▶ _Brief_:
Find every line in the records below that holds the word "screenshot", and copy it out.

▶ _Exercise inputs_:
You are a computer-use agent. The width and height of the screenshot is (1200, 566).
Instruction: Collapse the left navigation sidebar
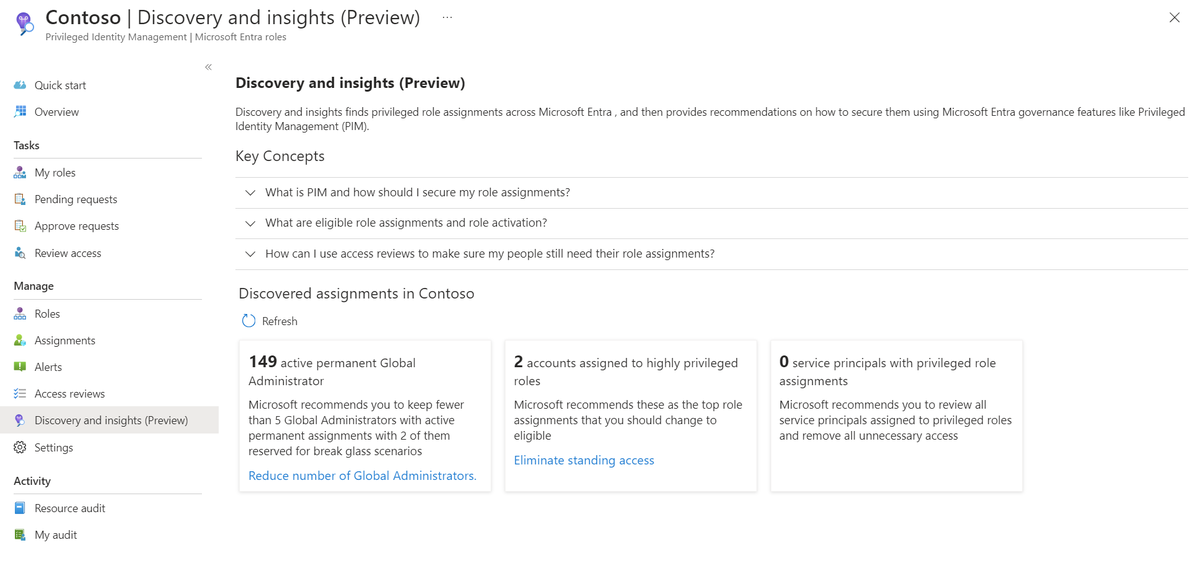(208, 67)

* * *

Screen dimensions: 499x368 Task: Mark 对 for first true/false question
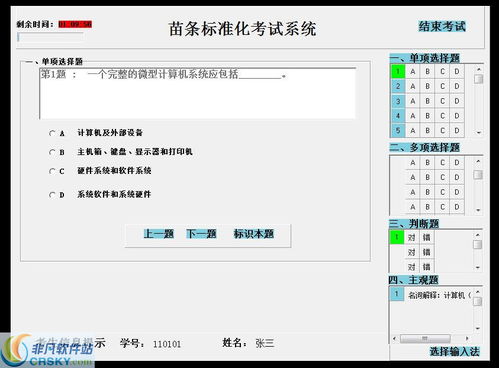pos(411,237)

==

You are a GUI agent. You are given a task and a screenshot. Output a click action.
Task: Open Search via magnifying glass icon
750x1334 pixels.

▶ _Solution for this task_:
You are a computer-use agent. The width and height of the screenshot is (1200, 566).
You are a GUI agent. You are given a task and a screenshot. Output a click action.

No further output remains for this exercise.